How well placed is Pukeko ELC to promote positive learning outcomes for children?

Not well placed

Requires further development

Well placed

Very well placed

ERO's findings that support this overall judgement are summarised below.

Background

Pukeko ELC in Whangaparaoa opened in 2016 and operates from a new purpose-built facility. The centre is licensed for 45 children, including up to 12 children under the age of two years. The centre offers morning and afternoon sessions as well as options for full-day care.

Children play in two age-related learning environments. The area for children under two years is designed for babies to have their own space. The learning room for older children is an open environment. Both groups of children have their own outdoor play areas.

The centre's philosophy is grounded in respect for relationships and the environment. It is inspired by the Reggio Emelia and RIE approaches and highly values play-based learning. The philosophy is underpinned by the centre owner's vision to provide high quality early childhood education that is accessible for all children, parents and whānau.

The centre team is comprised of an experienced centre manager, eight qualified teachers, three unqualified teachers, a kaiawhina and the centre owner. The centre owner works collaboratively with the management and teaching teams.

The centre offers additional activities such as swimming lessons, music and movement and Gym’nees. These are facilitated by centre staff and staff from local community facilities.

This is the first ERO report for the service.

The Review Findings

Children have rich and diverse learning opportunities. They are independent and confident learners. They settle quickly and display a strong sense of wellbeing and belonging in the centre. They lead the direction of their play and happily choose activities based on their curiosities and interests.

Teachers actively encourage children to share ideas and discoveries. They engage children in conversations that help them develop their understanding, explore deeper meanings in their learning and develop their oral language. Teachers support children well to engage in creative and imaginative uninterrupted play.

Interactions between teachers and children are sensitive and supportive. Teachers promote a culture in which children are valued and affirmed for who they are and the knowledge they bring with them. Leaders and teachers work in partnership with parents and whānau of all children to enhance children's wellbeing and learning.

Children under the age of two years are very well catered for. Their teachers maintain an unhurried peaceful environment that ensures younger children have the space and time to lead their own learning. Children experience warm and affectionate relationships with teachers. Teachers write high quality learning stories that reflect the engaging and challenging learning opportunities provided for younger children.

*Given material*:
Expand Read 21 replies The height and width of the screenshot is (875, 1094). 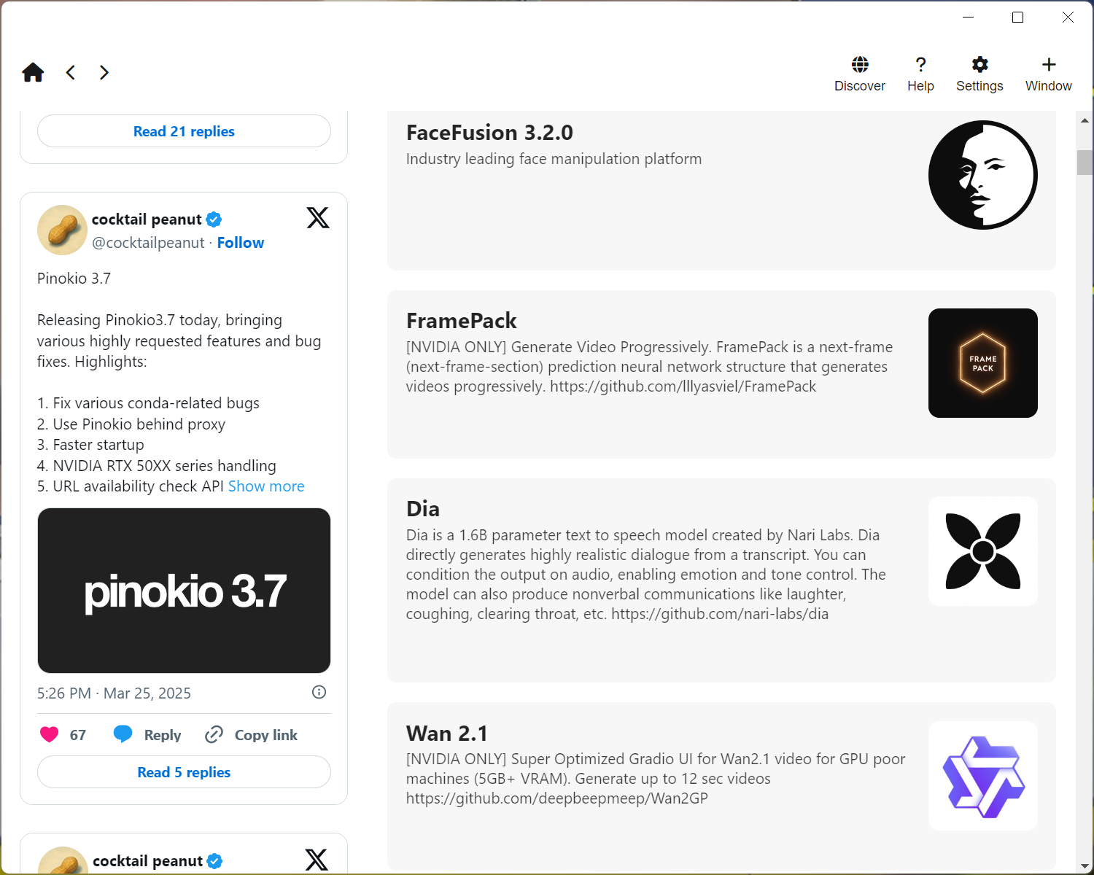(x=184, y=131)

*What you need to do*: Write the next part of the ERO report on Pukeko ELC, picking up after its last sentence. The data has no connection to the ERO report on Pukeko ELC.

*Result below*:
Teachers recognise the value and importance of children learning through play. They implement programmes that respond effectively to the curiosities, strengths and abilities of all children. Core curriculum areas such as early literacy, mathematics and science are highly visible and integrated into the programme through everyday activities. Children experience many opportunities to enhance their learning and independence, and readiness for school.

Centre staff integrate te ao Māori and bicultural experiences throughout the programme. Teachers make te reo Māori visible in the centre to support their growing confidence and use of the language and to share this with families. Children have regular opportunities to participate in waiata, kapa haka, harakeke weaving and storytelling in te reo Māori. Activities such as these reflect New Zealand's bi-cultural heritage and the new emphases in Te Whāriki, the early childhood curriculum.

Centre leadership is effective. Staff have a strong commitment to continual improvement. Leaders promote a shared understanding of the centre's philosophy, vision and goals. Emergent leadership is encouraged. Teachers participate in good quality professional learning and development. Their new learning is impacting positively on the quality of the programmes provided for children.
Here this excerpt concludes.